Nov 11, 2015

Spotlight


Spotlight, directed by Tom McCarthy and co-written by him and Josh Singer, is less about child abuse than it is about hard work. It's about how journalists at The Boston Globe, after years of burying the story, finally investigated claims of the massive molestation of children by Catholic priests in Boston, with the complicity of Boston's Cardinal Law.
There is barely a child in sight. There are no teary scenes with outraged parents. Better yet, there are no scenes of abuse, just the powerful, uncomfortable retelling of it. The victims are in the periphery of life, muted, forgotten. Once in a while they come back as adults to demand to be heard. The way in which they are shrouded by hurt is evidence enough of their torture at the hands of the priests who raped them.

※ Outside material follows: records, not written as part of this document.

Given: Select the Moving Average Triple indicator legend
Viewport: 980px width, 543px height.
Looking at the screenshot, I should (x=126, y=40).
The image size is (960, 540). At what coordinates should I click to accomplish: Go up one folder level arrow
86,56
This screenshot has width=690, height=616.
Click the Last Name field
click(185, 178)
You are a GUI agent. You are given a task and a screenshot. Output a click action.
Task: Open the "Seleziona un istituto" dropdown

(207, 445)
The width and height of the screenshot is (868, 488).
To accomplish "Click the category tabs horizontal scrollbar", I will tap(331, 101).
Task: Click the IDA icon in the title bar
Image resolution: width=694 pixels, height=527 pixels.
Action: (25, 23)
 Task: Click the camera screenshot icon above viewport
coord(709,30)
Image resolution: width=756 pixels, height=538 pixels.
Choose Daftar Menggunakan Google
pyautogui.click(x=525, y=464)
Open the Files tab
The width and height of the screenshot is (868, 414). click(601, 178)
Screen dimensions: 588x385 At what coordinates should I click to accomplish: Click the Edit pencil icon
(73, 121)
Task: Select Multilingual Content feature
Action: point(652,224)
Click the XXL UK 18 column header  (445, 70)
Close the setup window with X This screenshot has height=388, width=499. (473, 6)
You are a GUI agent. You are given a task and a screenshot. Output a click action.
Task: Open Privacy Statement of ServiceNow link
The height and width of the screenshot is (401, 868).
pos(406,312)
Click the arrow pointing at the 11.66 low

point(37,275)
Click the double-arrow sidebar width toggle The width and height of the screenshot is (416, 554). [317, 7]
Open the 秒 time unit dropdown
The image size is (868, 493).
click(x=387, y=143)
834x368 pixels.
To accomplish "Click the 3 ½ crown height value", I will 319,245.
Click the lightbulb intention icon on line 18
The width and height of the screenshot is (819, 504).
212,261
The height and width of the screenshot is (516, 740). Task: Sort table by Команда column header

Conceptually, the movie frames the story within the same opacity and obfuscation the journalists encounter when dealing with claims of child sexual abuse by members of the clergy. No one wants to know. No one wants to believe that priests are capable of such depravity. Several times we learn that people (lawyers, victims) shared this information with the Globe and it was buried in some neglected newspaper section that no one ever reads. Such is the depraved arrogance of the Church, and its confidence on its own unquestioned power, that it can operate a ring of pedophiles in plain sight for years, shuffling criminal priests off to different parishes, never prosecuting or punishing them, and then quietly settling with the victims for a pittance.
Spotlight is not an emotionally dramatic movie. It is a procedural. It accumulates a quiet outrage as it churns out the finding and corroborating of evidence. Spotlight is also not a visually exciting movie. It is shot in muted tones and looks and feels like an old-fashioned TV show. But it is gripping in its steady and clear narrative.
The stellar cast seems to have been instructed to rein in any kind of histrionics, except for a moment when journalist Mike Resendez (Mark Ruffalo) loses his cool as his boss (Michael Keaton) decides not to publish just yet. Otherwise, they just work their butts off every day to get closer to the truth.
Liev Schreiber (so nice to see him playing a mensch), is quietly impressive as Marty Baron, the new editor of the Globe, an outsider who wonders why this story has not been followed. He is not Catholic, he is not from Boston and he doesn't care that no one messes with the Catholic Church.
The actors are all solid, from Rachel McAdams, John Slattery (incapable of not being droll, but it works), Brian D'Arcy James, Stanley Tucci, Len Cariou as Cardinal Law and Paul Guilfoyle, a standout, as the Church's hatchet guy. Especially powerful is Neal Huff as a victim who refuses to let it go.
If I have nitpicks, is that no one bothered with the Boston accent and that there may be a couple of unnecessary scenes that explain too much. But there are many nice touches. The way the beleaguered victims' lawyer Mitch Garabedian (Stanley Tucci) chirps up, but only when he speaks to children. The way court clerks, judges, lawyers, relatives of the priests instinctively close ranks the minute someone comes snooping is the chilling portrayal of a day to day conspiracy, made more sinister by the fact that everyone in Boston seems to be in on it.
Investigative dramas tend to tug at our heartstrings by parading the victims and giving them their day, trying to assuage our sense of redress. Here, there is no redress. Most offending priests and their powerful enablers have never been prosecuted. There is no happy ending. Since the movie doesn't focus directly on the suffering of the victims, their plight resonates more strongly in our imagination. What breaks the heart is the shroud of indifference that engulfs these people, who live their lives with terrible burdens and secrets that the police, the press, their communities, their church, even their parents - refuse to acknowledge. One is revulsed by are the arrogance of impunity, the strong arm tactics, the sadistic refusal of the Church to put an end to this problem. Not to mention the fact that the offending priests preyed on the most vulnerable children from impoverished, broken homes.
Even the journalists have to deal with some soul searching of their own as to why the Globe never really pursued the claims when they first appeared. I wish the movie had given more weight to this, which centers on the editor of the Spotlight section of the paper, Walter "Robby" Robinson (Michael Keaton), but it refrains from turning into a blame game. Spotlight goes out of its way not to tarnish the sad legacy of the victims' stories with cheap drama. Its power is that it points to the evil of indifference, denial and acquiescence, implying that everyone who turns a blind eye is guilty, as to the evil of the abuse itself. It's the kind of movie that gains in stature the more you think about it.